Goals:
(a) Why does the article on the value of an English degree put quotation marks around the word 'suspension' for English Literature at Sheffield Hallam? Answer in one to three sentences.
(b) In the article on the value of an English degree, which institute does Clare Lees direct?
(c) Who are all the professors named in the article on the value of an English degree?

Excerpted passage:
>>>>>
There is renewed scrutiny over the value of an English degree. Four professors separate fact from fiction.
This article is more than 1 year old

Clare Lees is a professor of medieval literature and history of the language, and Director of the Institute of English Studies at the University of London.


Professor Jennifer Richards is the Director of Newcastle University Humanities Research Institute (NUHRI), and a Fellow of the English Association.


Robert Eaglestone is a Professor of Contemporary Literature and Thought in the Department of English at Royal Holloway, University of London.


Professor Gail Marshall is Head of School of Literature and Languages at the University of Reading, and an officer at University English.

Another week, another media storm about course closures and ‘low value’ degrees in the arts and humanities.

This time the focus is on English Literature and its ‘suspension’ at Sheffield Hallam (it is actually being folded into a broader degree that includes English Language and Creative Writing).

However, the news has reignited debates about both the subject and its value. So, what are these conversations – and the assumptions that underpin them – getting wrong?

Low Value?
<<<<<
Supplied information:
>>>>>
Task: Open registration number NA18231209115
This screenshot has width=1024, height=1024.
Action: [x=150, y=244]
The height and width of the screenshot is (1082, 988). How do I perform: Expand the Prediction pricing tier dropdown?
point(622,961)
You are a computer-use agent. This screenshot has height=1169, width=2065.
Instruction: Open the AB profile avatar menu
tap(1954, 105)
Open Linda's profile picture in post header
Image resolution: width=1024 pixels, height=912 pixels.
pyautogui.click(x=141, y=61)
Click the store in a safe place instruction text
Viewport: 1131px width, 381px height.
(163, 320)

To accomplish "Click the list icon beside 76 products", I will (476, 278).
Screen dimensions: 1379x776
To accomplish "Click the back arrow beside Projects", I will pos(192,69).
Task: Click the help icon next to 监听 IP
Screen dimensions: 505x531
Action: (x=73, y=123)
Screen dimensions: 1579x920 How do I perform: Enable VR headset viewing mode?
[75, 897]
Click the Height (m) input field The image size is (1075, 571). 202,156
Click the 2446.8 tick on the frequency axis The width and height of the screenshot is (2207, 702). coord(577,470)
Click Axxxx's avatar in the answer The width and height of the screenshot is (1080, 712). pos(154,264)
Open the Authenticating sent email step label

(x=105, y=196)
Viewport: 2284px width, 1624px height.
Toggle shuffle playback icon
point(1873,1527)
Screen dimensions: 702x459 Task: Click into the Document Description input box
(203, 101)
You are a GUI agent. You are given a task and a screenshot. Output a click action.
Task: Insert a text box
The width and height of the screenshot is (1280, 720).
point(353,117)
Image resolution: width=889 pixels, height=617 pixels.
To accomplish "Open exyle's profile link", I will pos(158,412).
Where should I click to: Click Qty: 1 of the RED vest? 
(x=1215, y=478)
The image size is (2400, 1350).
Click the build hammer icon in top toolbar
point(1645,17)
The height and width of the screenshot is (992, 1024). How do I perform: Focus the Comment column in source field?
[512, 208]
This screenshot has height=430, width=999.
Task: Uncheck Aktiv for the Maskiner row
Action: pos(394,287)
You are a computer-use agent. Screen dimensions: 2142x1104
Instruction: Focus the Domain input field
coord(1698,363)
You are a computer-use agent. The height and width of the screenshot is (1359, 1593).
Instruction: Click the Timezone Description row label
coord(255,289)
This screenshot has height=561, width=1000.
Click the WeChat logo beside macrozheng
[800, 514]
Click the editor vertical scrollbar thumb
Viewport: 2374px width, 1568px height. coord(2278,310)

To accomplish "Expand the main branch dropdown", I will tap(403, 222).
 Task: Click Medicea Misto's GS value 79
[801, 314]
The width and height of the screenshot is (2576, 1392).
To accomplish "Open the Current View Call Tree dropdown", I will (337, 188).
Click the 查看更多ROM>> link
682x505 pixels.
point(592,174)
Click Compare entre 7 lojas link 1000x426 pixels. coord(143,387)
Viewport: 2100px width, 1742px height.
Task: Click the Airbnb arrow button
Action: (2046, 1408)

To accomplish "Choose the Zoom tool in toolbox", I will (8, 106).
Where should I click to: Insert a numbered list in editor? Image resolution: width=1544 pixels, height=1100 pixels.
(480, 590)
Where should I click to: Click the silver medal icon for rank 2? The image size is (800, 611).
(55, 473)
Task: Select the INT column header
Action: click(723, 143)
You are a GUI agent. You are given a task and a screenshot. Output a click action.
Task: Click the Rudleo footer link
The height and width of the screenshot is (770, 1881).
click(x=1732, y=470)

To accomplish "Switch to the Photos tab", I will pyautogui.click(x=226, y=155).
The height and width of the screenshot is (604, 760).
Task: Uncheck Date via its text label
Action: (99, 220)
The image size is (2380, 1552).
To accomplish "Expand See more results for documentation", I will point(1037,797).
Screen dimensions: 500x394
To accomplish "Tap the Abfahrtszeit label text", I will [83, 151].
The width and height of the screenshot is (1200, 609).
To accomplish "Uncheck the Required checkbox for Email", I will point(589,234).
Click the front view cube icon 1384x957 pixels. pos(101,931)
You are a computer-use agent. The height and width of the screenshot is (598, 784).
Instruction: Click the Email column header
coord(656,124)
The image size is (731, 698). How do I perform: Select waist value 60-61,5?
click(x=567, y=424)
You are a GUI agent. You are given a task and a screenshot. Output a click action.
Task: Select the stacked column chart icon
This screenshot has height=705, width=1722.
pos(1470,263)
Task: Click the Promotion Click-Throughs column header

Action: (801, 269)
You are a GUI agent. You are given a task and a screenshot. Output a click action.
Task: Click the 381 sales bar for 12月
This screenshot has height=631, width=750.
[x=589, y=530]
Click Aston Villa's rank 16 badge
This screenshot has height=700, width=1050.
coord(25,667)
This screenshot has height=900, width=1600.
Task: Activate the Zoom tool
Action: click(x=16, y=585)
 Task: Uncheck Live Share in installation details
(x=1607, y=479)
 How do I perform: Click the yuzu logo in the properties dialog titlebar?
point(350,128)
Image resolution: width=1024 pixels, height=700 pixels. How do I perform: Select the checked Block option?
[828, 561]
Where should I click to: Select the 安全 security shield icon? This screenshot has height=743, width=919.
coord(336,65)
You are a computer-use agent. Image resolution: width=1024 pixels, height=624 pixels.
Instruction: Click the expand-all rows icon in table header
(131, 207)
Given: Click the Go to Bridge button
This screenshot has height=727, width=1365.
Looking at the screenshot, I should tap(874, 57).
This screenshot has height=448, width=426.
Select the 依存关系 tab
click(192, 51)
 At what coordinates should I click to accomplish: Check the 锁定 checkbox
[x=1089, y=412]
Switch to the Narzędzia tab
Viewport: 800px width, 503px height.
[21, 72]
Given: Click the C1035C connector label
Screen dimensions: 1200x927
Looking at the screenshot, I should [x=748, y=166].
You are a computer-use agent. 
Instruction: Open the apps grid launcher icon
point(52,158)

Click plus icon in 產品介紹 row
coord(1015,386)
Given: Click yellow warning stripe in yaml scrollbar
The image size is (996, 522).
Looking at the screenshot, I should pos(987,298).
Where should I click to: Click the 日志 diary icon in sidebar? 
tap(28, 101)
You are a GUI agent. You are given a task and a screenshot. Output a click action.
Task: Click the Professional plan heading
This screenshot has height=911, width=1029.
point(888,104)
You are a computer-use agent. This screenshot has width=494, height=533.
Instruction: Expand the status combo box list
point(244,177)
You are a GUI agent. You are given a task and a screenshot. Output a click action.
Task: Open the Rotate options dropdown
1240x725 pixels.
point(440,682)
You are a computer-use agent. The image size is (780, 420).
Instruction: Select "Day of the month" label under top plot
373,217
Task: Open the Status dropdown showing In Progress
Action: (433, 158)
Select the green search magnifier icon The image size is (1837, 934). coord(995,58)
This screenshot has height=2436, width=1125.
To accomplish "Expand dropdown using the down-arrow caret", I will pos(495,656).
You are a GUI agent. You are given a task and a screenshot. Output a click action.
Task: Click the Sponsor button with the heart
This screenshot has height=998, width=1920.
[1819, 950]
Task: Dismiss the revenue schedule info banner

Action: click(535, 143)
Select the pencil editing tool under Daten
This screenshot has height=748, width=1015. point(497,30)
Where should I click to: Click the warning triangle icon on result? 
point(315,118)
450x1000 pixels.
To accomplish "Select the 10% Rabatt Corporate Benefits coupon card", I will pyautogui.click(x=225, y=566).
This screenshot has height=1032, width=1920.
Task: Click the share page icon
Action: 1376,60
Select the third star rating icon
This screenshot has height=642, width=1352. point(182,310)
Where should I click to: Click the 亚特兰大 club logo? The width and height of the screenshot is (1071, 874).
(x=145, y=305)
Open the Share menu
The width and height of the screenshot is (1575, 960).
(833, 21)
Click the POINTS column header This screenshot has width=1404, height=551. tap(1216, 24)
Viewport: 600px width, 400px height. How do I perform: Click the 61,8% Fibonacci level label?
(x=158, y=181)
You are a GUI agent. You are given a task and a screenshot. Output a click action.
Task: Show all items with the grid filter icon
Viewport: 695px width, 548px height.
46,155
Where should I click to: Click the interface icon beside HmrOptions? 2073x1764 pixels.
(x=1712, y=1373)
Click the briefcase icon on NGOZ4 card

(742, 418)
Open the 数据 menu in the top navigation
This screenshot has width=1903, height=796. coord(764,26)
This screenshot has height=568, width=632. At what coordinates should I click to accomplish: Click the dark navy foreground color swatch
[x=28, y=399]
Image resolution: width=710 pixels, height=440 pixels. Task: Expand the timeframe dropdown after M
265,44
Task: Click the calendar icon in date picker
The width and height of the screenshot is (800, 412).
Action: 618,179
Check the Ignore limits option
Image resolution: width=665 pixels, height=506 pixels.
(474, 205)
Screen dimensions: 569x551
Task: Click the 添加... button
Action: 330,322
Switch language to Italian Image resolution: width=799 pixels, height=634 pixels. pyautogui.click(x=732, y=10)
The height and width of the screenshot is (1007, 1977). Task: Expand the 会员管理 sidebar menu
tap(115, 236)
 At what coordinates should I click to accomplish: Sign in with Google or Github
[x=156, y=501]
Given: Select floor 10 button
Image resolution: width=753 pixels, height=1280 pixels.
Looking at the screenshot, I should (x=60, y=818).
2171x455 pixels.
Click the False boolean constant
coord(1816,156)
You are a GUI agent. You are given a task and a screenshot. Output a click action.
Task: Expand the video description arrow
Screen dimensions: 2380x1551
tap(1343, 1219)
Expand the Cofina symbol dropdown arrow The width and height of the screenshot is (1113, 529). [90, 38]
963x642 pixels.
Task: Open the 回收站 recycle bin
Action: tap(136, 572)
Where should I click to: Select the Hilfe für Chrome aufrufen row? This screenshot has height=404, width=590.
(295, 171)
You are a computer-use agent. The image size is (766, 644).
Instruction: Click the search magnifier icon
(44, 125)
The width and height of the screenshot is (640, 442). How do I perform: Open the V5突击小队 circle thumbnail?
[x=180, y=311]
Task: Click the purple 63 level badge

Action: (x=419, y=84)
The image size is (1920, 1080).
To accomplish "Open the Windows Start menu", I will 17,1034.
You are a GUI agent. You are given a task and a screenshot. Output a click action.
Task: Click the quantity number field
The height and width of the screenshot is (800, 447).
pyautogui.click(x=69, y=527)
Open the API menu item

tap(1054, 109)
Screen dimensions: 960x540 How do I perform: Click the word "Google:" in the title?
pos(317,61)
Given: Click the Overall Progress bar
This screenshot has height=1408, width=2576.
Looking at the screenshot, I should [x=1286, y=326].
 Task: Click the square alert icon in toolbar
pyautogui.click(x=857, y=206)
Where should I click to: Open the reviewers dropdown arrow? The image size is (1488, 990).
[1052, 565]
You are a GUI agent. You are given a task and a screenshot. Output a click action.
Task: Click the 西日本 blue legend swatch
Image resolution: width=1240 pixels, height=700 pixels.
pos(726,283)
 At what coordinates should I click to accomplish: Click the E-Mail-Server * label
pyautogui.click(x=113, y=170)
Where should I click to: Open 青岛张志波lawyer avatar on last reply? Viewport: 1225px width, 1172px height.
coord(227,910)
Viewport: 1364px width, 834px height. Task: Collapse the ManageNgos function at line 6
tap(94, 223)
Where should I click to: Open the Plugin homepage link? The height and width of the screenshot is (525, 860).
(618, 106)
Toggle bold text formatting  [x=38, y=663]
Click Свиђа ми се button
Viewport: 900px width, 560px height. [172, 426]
<<<<<
Response list:
(a) The course is not really being suspended. It is being folded into a broader degree that also includes English Language and Creative Writing.

(b) The Institute of English Studies at the University of London.

(c)
- Clare Lees
- Jennifer Richards
- Robert Eaglestone
- Gail Marshall